Decision matrix: DataForest vs Simform
| Your situation | Recommended choice |
|---|---|
| You need full-ownership delivery on a defined project scope | DataForest |
| You need a large dedicated team for an ongoing programme | Simform |
| Your budget is at the lower end | DataForest |
| You need specialist depth in a specific vertical | DataForest |
| You need staff augmentation or team extension | Neither; consider alternatives that offer staff aug |
| You need consulting before committing to a build | DataForest |
Use case fit: DataForest vs Simform
| Use case | DataForest fit | Simform fit | Winner |
|---|---|---|---|
| Data pipeline architecture and ETL build to establish ML-ready infrastructure | Strong | Strong | Both equally |
| Predictive analytics model development for e-commerce demand forecasting | Strong | Strong | Both equally |
| Predictive maintenance ML model development using IoT sensor data streams | Strong | Strong | Both equally |
| Cloud-native ML pipeline build on AWS SageMaker for enterprise data science teams | Limited | Strong | Simform |
| Fixed-price build | Limited | Limited | Both equally |
| Staff augmentation | Limited | Limited | Both equally |
Verdict: DataForest vs Simform
DataForest (4.2/5) is the stronger overall choice for most Machine Learning Development projects. Data engineering-first approach builds pipeline and data quality foundations before model development, addressing the root cause of most ML project failures. It is best for data-first companies needing robust data engineering infrastructure as the foundation for reliable ML workloads.
Simform (3.9/5) is the better choice when industrial and enterprise companies needing cloud-native ML on AWS with large-team scalability and strong IoT-to-cloud integration capability. If your situation matches those criteria, Simform is a competitive option.
Related comparisons
DataForest vs Simform FAQ
Is DataForest better than Simform?
DataForest (4.2/5) scores higher overall, but "better" depends on your use case. DataForest is better for data-first companies needing robust data engineering infrastructure as the foundation for reliable ML workloads. Simform is better for industrial and enterprise companies needing cloud-native ML on AWS with large-team scalability and strong IoT-to-cloud integration capability.
How do DataForest and Simform differ in pricing?
DataForest uses fixed project, t&m, retainer pricing with a minimum engagement of $15K. Simform uses dedicated team, t&m, fixed project pricing with a minimum engagement of $30K. Neither firm publishes a full rate card; a discovery call is required for project-specific quotes.
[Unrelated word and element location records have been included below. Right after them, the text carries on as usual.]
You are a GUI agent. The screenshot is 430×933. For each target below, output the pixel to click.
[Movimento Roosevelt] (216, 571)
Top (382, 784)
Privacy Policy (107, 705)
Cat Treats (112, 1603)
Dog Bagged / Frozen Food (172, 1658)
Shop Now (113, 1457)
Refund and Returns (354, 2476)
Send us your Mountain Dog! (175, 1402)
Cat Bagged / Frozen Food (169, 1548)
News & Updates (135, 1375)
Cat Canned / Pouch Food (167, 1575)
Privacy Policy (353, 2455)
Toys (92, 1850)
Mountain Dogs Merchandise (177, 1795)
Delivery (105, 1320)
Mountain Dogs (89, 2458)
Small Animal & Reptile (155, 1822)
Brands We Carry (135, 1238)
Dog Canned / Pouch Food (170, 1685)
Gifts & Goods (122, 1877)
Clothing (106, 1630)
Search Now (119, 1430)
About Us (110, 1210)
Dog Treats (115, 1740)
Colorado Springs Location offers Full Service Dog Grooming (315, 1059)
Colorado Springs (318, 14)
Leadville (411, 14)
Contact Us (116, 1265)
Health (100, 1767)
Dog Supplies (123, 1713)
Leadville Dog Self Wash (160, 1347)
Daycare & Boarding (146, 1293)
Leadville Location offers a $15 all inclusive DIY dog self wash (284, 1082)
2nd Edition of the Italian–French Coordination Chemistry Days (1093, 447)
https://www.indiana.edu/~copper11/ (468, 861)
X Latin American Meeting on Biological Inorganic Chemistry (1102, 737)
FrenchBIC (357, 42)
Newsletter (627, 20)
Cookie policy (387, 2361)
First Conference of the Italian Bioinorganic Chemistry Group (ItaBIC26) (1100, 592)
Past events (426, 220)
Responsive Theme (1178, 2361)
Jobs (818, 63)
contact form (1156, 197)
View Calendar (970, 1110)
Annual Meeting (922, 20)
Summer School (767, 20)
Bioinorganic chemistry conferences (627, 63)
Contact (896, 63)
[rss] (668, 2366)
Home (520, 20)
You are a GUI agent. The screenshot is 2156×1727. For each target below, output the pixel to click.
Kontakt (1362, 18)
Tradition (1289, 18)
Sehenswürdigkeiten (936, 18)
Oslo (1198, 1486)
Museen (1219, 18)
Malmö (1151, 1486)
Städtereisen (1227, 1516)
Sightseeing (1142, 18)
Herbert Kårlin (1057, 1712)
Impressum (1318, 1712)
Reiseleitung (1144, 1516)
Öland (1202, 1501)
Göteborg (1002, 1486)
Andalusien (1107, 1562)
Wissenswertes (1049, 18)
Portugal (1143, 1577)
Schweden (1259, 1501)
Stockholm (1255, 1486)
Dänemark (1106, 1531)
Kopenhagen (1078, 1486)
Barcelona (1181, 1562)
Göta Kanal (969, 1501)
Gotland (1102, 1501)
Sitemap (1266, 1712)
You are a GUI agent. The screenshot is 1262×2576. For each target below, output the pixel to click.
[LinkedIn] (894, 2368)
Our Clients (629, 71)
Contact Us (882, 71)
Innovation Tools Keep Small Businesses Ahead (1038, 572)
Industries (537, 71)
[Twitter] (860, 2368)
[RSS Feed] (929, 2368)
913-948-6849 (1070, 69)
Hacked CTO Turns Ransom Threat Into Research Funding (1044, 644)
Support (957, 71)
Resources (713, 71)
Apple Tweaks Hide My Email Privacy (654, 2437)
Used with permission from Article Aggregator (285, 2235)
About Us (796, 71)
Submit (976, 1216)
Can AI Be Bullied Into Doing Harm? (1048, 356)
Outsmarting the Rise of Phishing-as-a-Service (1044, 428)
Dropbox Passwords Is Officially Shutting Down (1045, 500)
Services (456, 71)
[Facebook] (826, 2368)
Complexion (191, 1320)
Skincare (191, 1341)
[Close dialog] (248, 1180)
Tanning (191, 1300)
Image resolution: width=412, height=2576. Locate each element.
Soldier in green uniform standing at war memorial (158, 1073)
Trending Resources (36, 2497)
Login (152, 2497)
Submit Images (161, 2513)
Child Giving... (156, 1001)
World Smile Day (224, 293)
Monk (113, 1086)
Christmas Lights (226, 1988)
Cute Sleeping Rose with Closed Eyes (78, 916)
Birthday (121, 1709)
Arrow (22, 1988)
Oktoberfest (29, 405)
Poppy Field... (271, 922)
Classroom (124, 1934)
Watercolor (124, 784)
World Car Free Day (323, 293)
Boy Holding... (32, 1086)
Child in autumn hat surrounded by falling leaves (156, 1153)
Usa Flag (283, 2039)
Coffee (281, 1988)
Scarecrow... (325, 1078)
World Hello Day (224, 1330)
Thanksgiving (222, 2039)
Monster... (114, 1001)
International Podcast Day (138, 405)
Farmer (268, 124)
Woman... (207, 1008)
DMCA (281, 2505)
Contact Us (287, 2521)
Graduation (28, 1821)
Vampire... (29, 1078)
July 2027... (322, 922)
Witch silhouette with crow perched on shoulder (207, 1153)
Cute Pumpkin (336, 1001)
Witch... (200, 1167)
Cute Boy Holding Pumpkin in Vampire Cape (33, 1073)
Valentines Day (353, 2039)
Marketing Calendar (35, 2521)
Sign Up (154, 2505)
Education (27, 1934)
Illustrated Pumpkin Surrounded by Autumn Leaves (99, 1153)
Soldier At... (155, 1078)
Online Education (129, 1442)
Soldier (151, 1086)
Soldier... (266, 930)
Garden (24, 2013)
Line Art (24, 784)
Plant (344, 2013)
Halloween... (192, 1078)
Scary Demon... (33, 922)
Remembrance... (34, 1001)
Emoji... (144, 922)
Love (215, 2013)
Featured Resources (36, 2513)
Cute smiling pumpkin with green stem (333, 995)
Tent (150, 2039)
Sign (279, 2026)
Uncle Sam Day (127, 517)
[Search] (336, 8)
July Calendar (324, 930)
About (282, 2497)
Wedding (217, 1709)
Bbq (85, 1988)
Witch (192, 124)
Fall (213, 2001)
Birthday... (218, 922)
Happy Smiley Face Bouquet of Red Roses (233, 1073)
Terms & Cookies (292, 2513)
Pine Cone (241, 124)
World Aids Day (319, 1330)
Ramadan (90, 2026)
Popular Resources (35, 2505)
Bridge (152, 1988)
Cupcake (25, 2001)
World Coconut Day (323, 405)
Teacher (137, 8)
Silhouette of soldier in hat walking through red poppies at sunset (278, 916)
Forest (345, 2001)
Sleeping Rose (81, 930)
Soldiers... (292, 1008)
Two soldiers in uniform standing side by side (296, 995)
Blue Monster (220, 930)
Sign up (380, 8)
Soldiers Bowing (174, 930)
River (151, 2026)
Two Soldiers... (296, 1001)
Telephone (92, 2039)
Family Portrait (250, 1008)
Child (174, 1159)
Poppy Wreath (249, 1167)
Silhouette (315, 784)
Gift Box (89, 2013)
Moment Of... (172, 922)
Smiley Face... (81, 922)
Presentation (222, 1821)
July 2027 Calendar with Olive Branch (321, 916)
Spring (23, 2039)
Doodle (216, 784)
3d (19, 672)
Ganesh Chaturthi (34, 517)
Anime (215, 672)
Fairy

Which is better for enterprise: DataForest or Simform?
Simform is the larger team and typically the better enterprise-scale choice. For very large programmes, verify team size and compliance coverage directly with each company before shortlisting.
What are the main differences between DataForest and Simform?
DataForest's primary differentiator is: data engineering-first approach builds pipeline and data quality foundations before model development, addressing the root cause of most ml project failures. Simform's primary differentiator is: aws premier partner with 1,000+ engineers and documented depth in industrial iot ml — connecting physical sensor streams to cloud ml inference at production scale. They also differ in team size (100+ vs 1,000+), minimum engagement ($15K vs $30K), and primary industries served (e-commerce, SaaS vs manufacturing, IoT).
Last reviewed: July 2026. Verify all details directly with each company before making a decision.